February 15, 2011 02:00 am | Updated November 17, 2021 06:58 am IST - NEW DELHI:

The Bharatiya Janata Party (BJP) on Monday sought to counter the charge of the former Union Communications Minister, Arun Shourie, that the party had not bothered to follow up on the 2G spectrum scam though he had brought it to the notice of the party leaders.

Without making reference to Mr. Shourie's allegation, the party forwarded a brief note of points made by Arun Jaitley, Leader of the Opposition (Rajya Sabha), while intervening in a debate on the Ministry of Communications and Information Technology on July 23.

TV interview

In an interview to a television channel last week, Mr.

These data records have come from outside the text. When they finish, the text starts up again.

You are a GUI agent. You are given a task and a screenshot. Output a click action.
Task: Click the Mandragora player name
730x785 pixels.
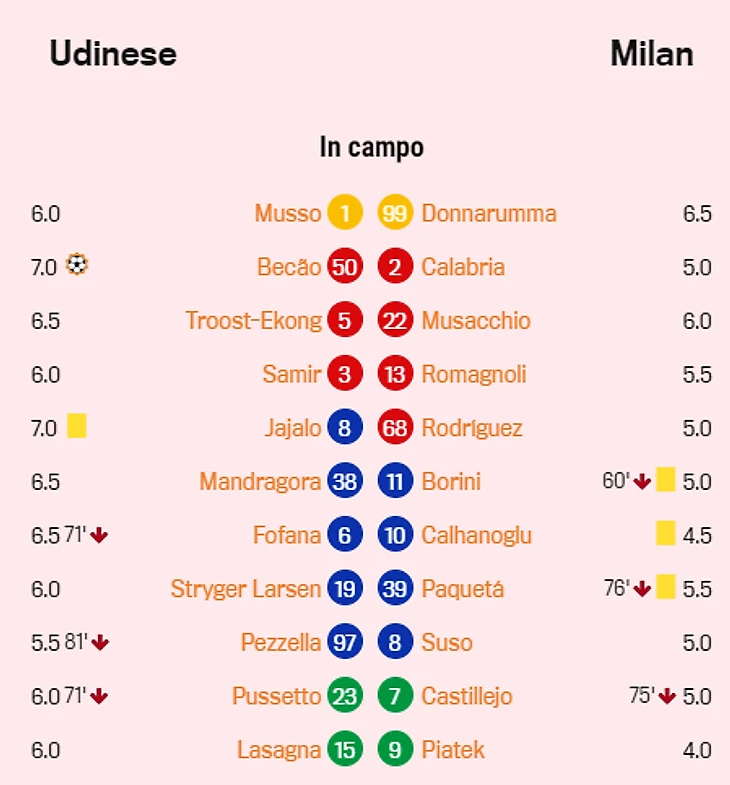260,481
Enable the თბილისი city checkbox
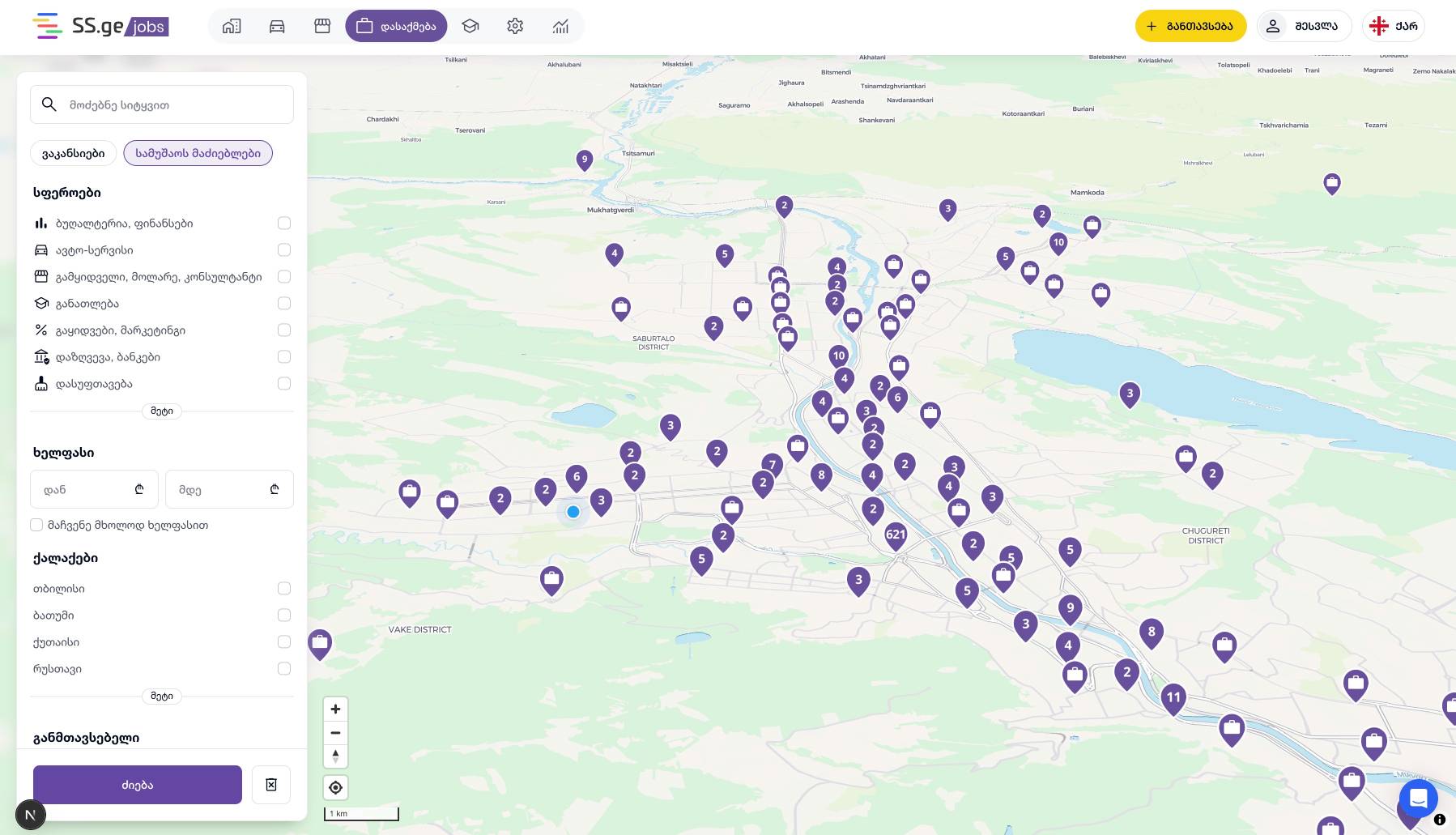The width and height of the screenshot is (1456, 835). coord(284,589)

Shourie said the BJP was not interested in following up on the scam and only the AIADMK members were pursuing it.

“The BJP knows what I knew…I don't want to talk about BJP's internal meeting but it is certainly my assessment that they were not interested in following up on these things,” he told the channel.

“We've been raising it”

In an informal interaction with journalists, a spokesperson of the BJP refused to be drawn into the remarks made by Mr. Shourie but said, “We have been raising the subject right from day one.”

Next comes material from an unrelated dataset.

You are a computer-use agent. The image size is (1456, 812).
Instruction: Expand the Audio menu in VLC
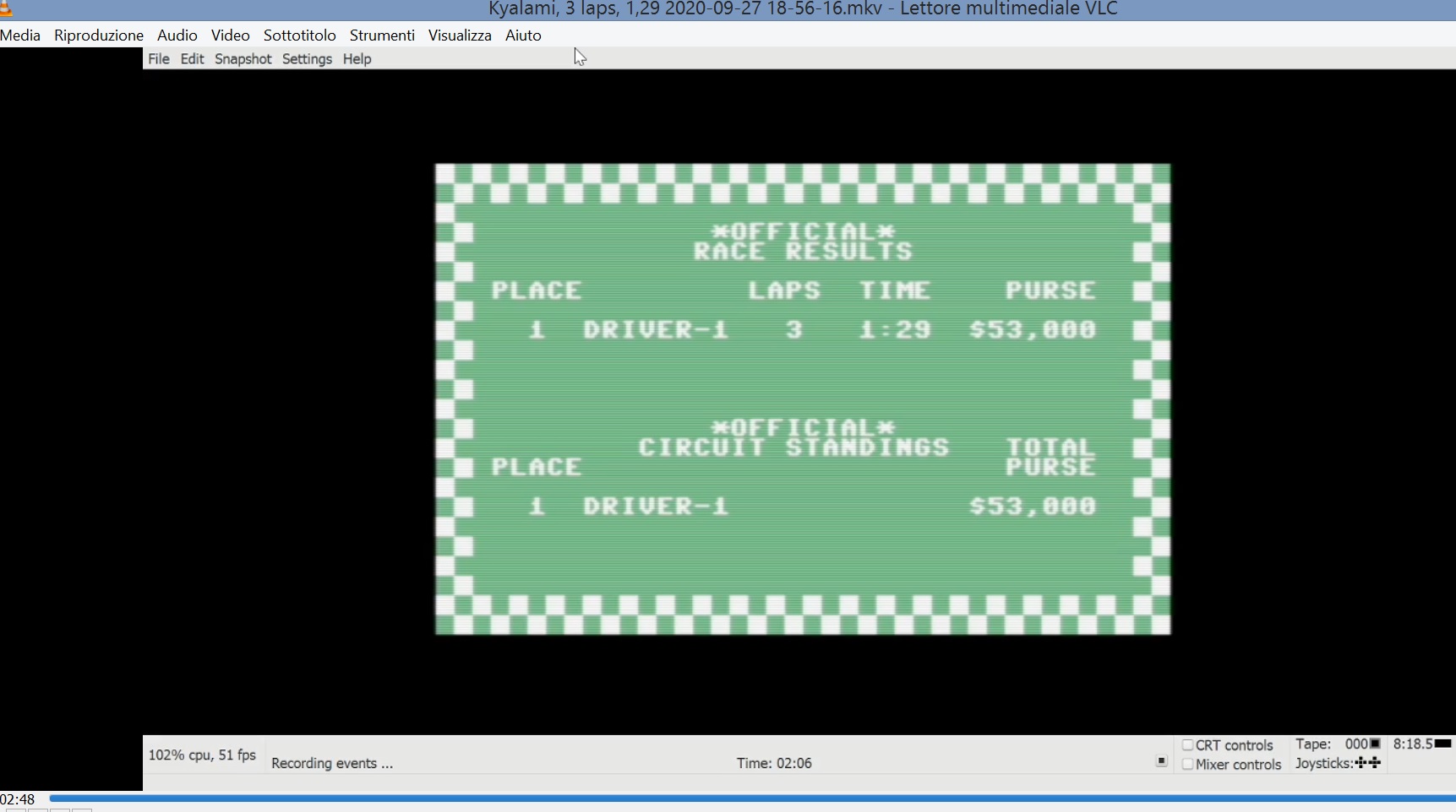[177, 35]
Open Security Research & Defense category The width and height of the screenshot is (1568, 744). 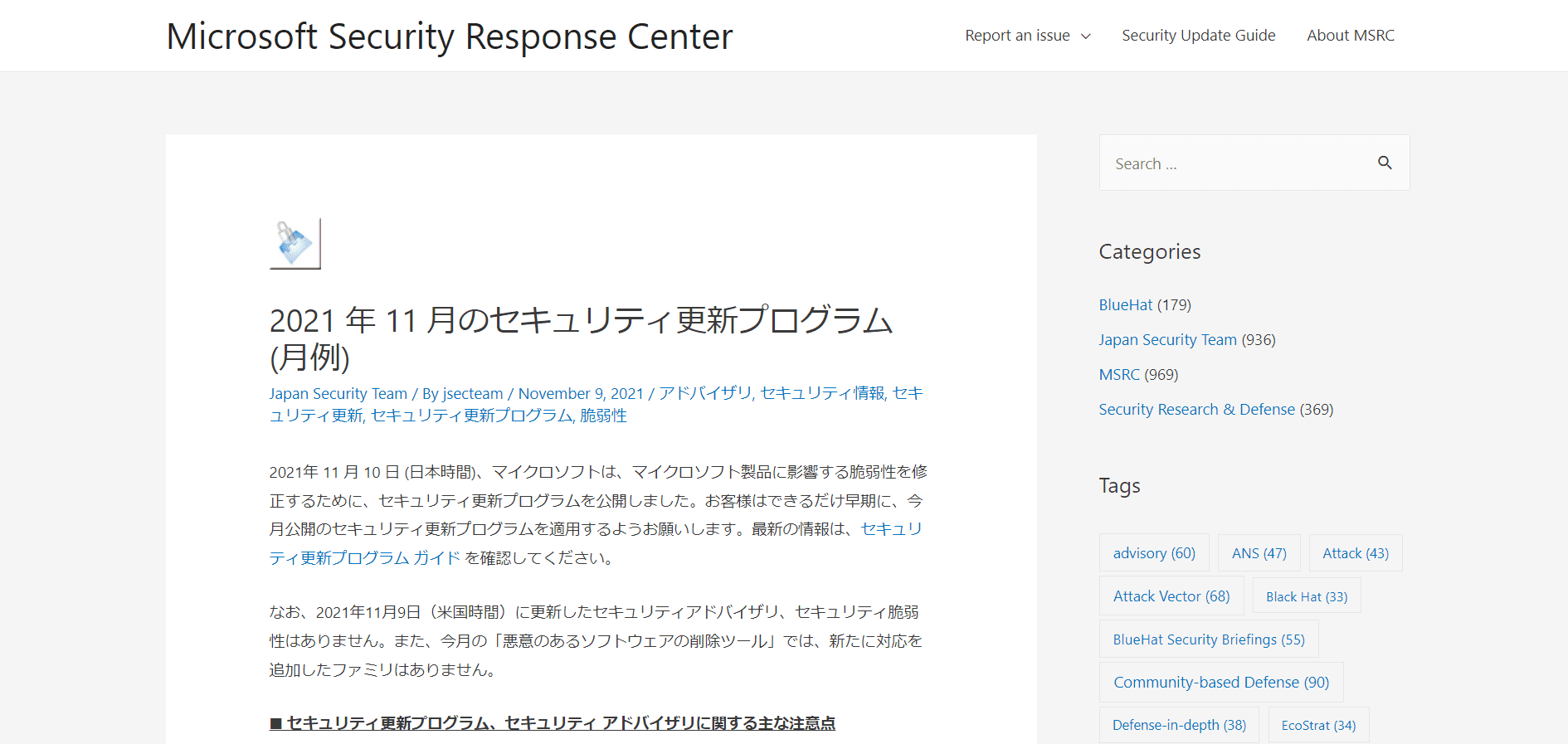(1196, 410)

Answering a question in his interview, Mr. Shourie had said, “I'm not going to make it a BJP vs Arun Shourie business. But it is evident. And many of these people have had these very chaps as their clients, both on Kapil Sibal's side and other sides.”

Serious doubts

In his Rajya Sabha speech, Mr. Jaitley had said that the methodology of spectrum allocation to private players raised serious doubts with regard to the honesty and fairness of the process.

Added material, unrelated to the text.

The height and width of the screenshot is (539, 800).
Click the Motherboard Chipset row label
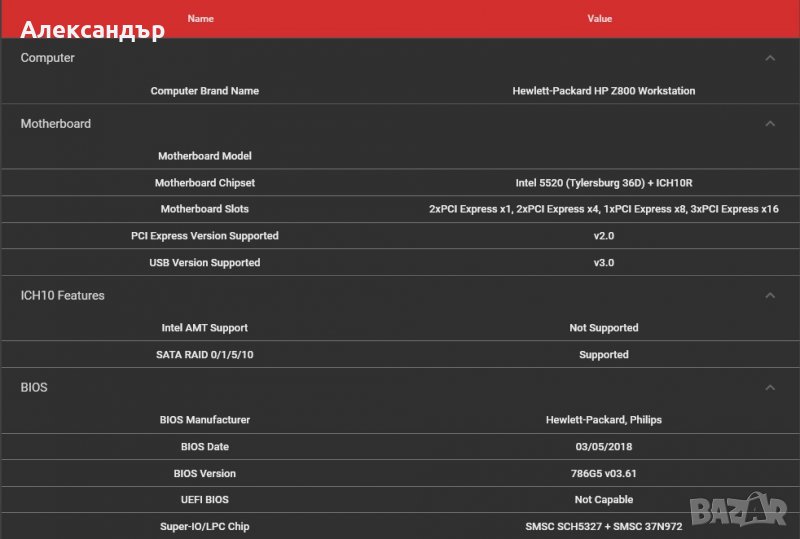tap(204, 183)
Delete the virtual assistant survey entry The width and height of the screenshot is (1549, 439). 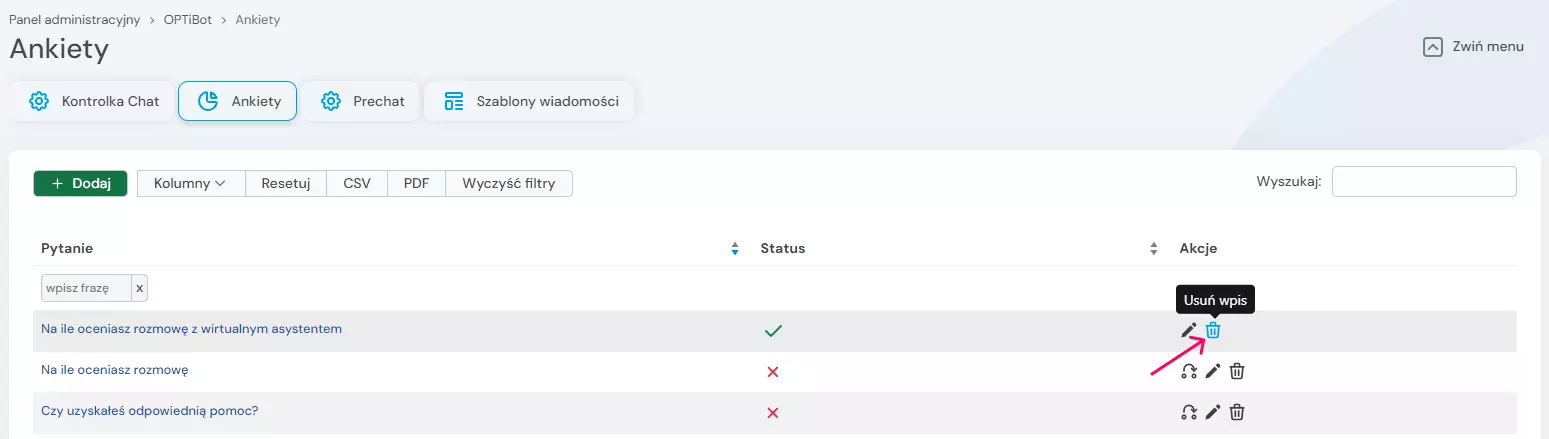(1213, 330)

The BJP leader had said that three out of the nine awardees of the licences immediately utilised the 74 per cent FDI policy of the government and found buyers/collaborators from the international market.

Undervalued

“The difference in the valuation awarded by the government to the private players and the value realised by the private players in each case has been minimum Rs.6,000 crore to Rs.7,000 crore. The nine licences collectively, along with spectrum, were thus allotted at an under-valuation, which exceeds Rs.60,000 crore.”